- [What needs to be done]
Exact copy, no pictures: return only the lines below from the line with "Viewport: 962px width, 665px height." up to and including the line with "Choose No 99.7¢ in trade panel".
[Dataset entries — start]
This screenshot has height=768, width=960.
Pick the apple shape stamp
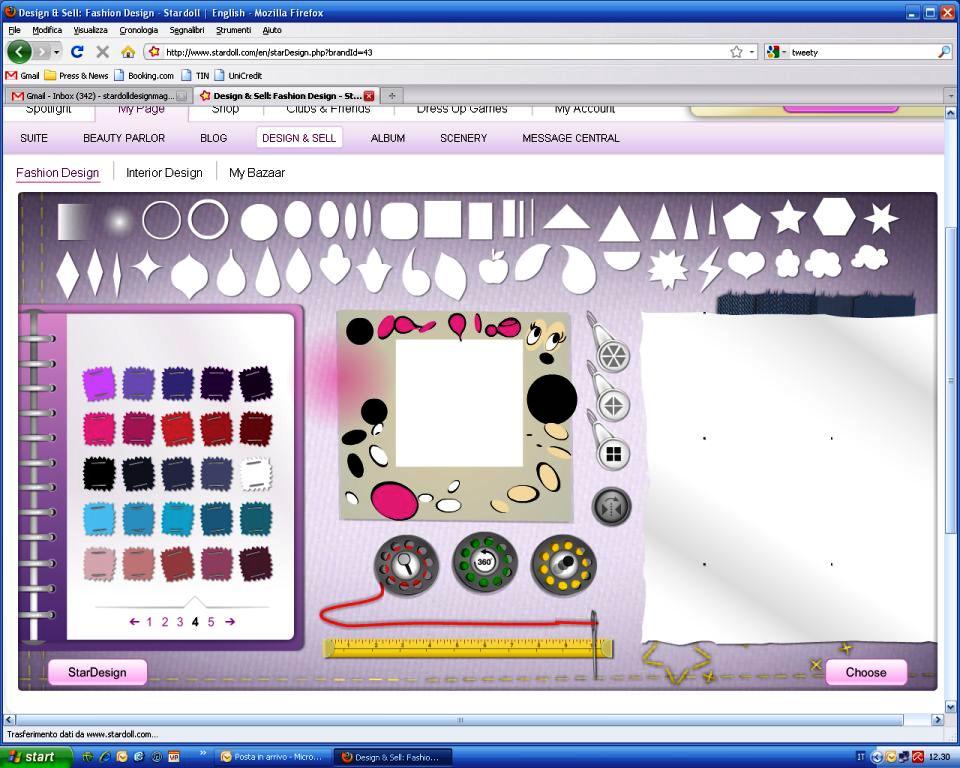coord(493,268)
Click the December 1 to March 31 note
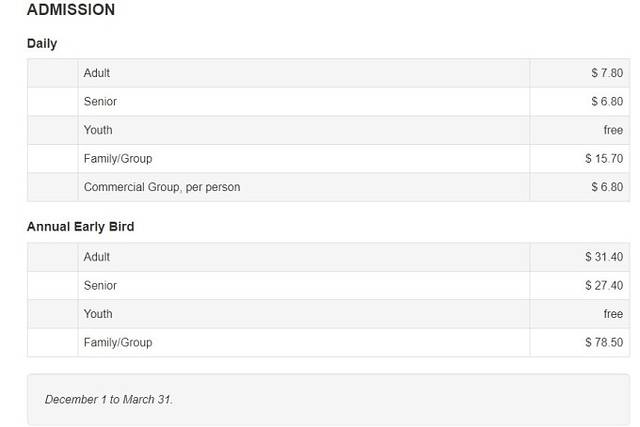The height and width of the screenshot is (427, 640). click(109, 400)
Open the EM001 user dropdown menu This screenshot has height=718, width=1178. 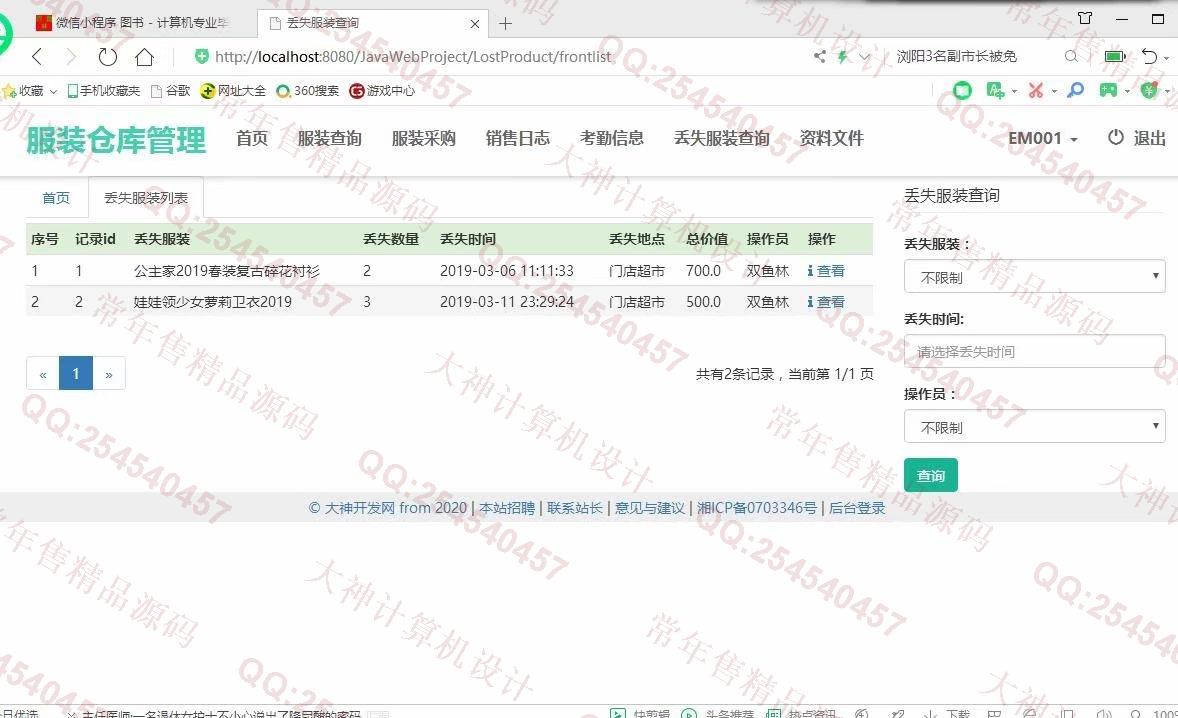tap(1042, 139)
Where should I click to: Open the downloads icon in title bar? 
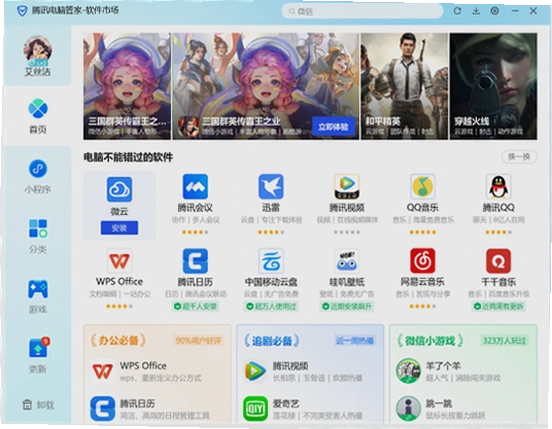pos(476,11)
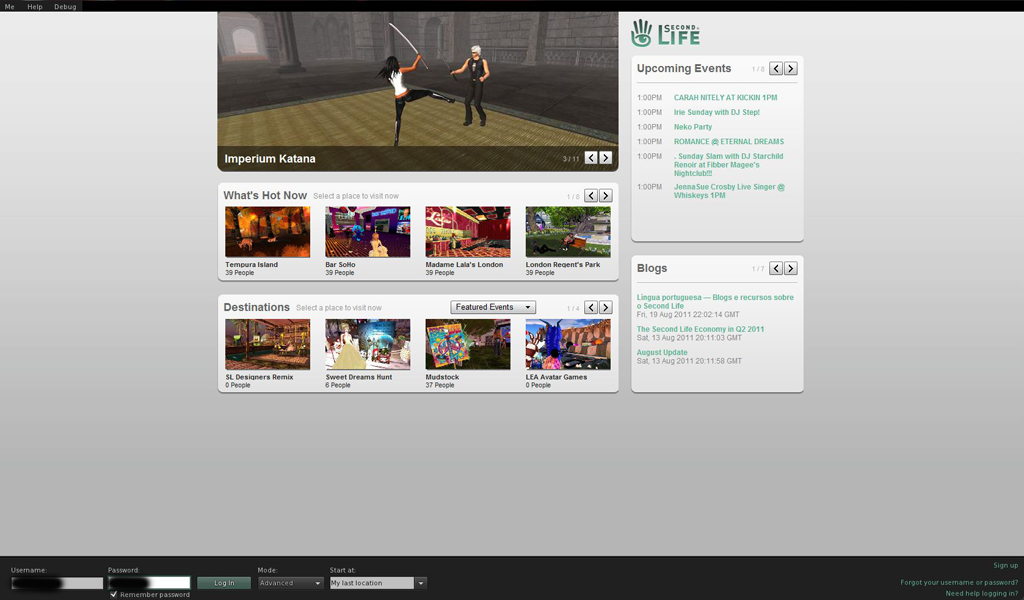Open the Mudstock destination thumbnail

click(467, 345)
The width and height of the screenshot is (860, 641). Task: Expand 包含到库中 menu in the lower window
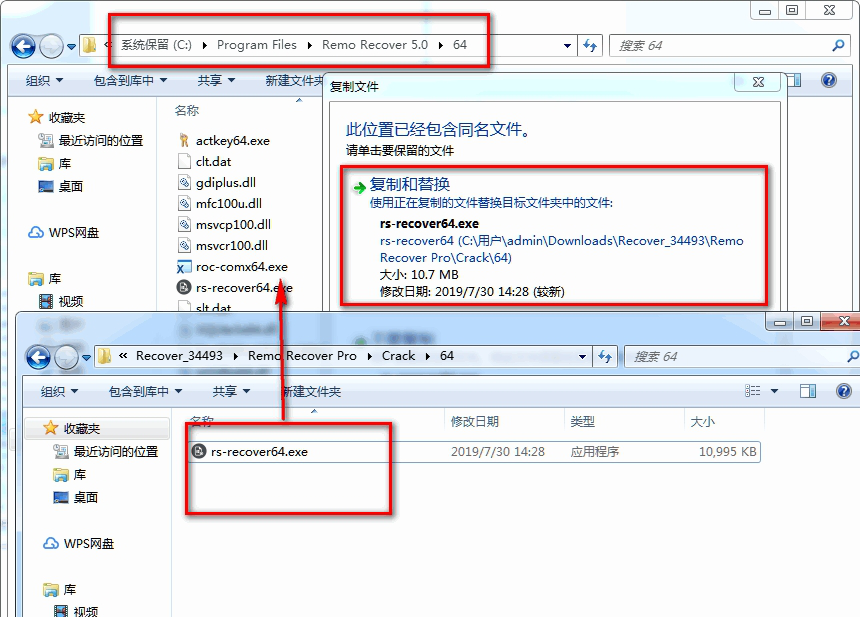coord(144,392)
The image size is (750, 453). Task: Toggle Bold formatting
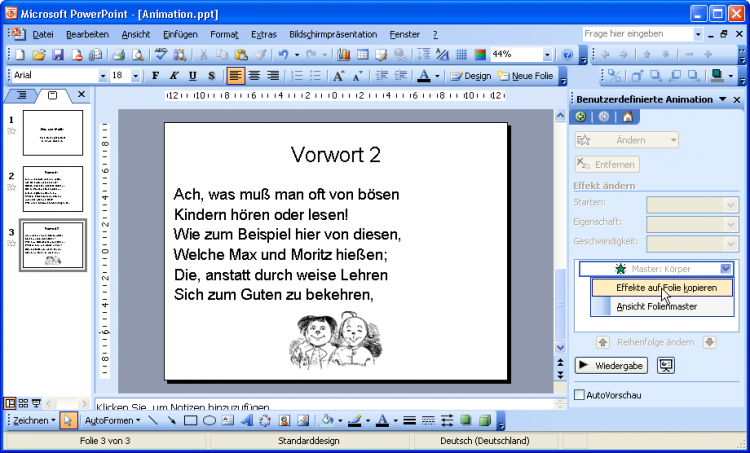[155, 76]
[Dataset entries — finish]
[Dataset entries — start]
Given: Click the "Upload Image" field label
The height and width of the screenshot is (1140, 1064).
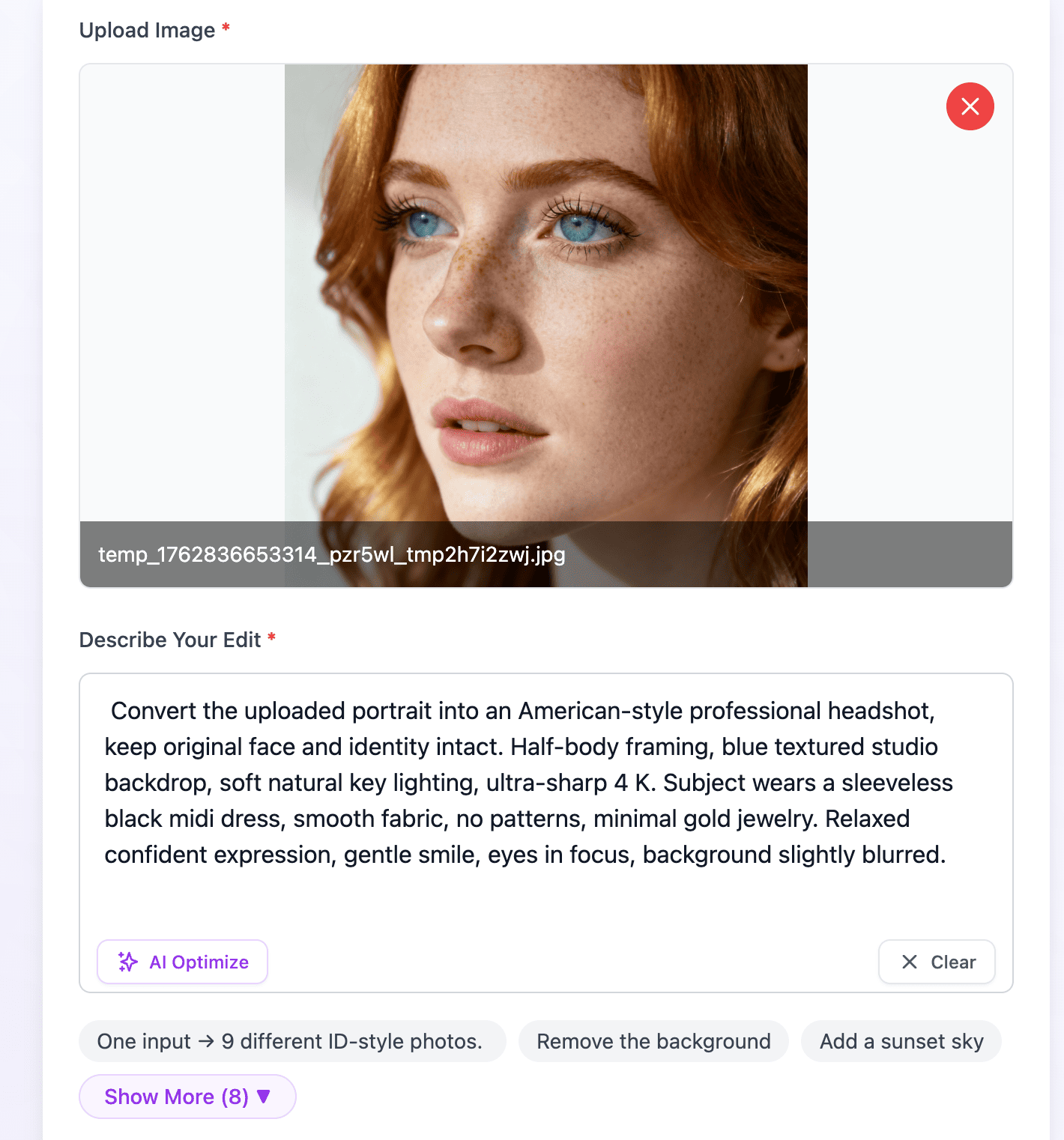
[Dataset entries — finish]
[Dataset entries — start]
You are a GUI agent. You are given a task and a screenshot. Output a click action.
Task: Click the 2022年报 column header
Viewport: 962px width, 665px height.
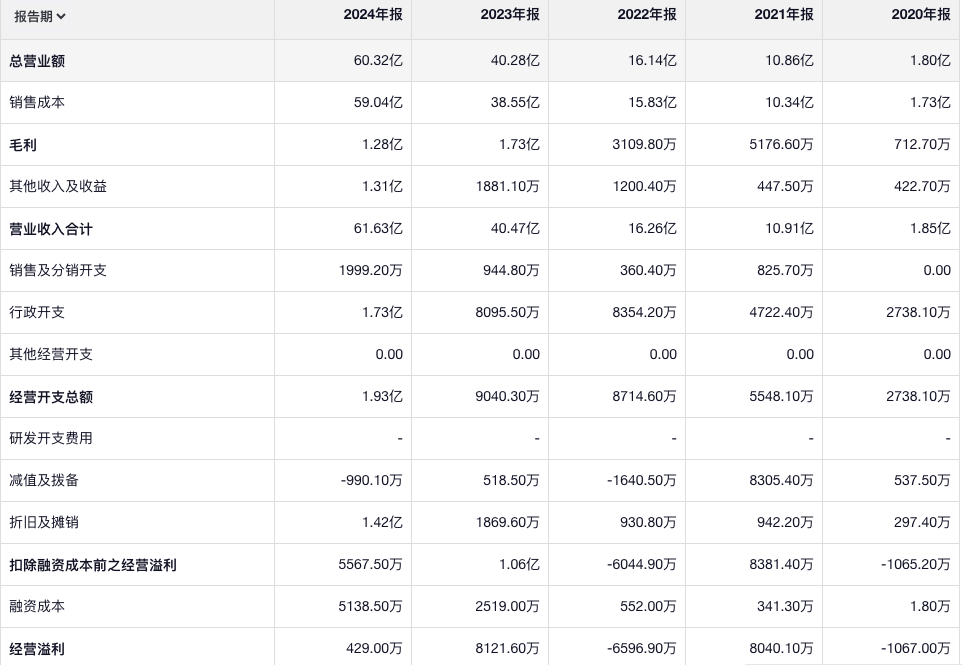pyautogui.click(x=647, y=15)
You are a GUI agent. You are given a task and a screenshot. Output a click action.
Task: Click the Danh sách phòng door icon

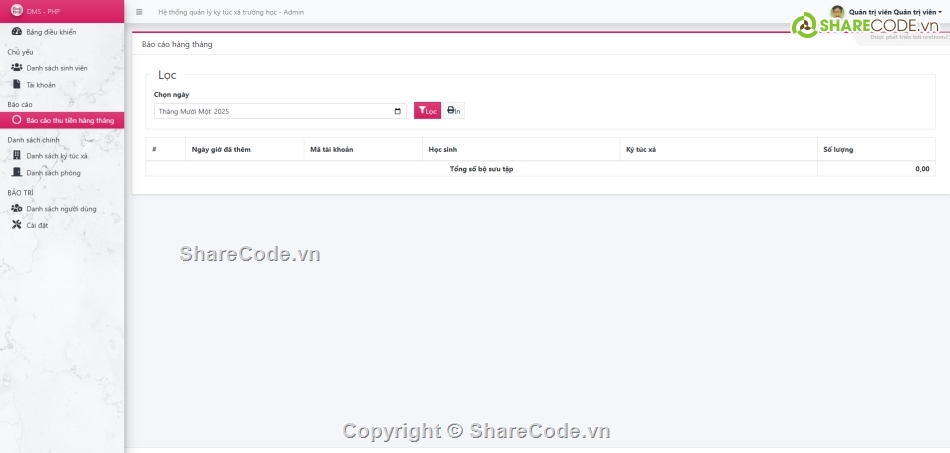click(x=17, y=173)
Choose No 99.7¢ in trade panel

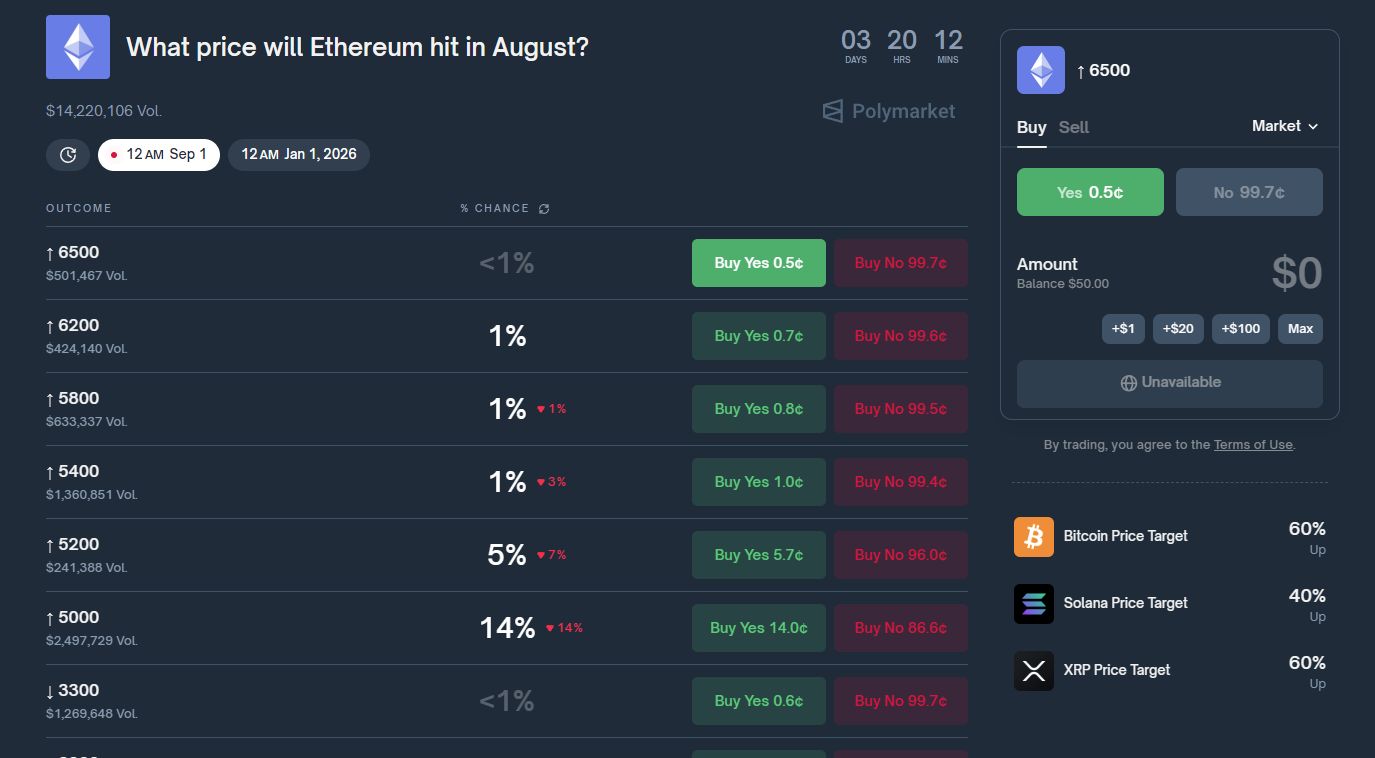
[Dataset entries — finish]
- [Result for this exercise]
Viewport: 962px width, 665px height.
pyautogui.click(x=647, y=15)
You are a GUI agent. You are given a task and a screenshot. Output a click action.
Task: Click the Danh sách phòng door icon

click(x=17, y=173)
Choose No 99.7¢ in trade panel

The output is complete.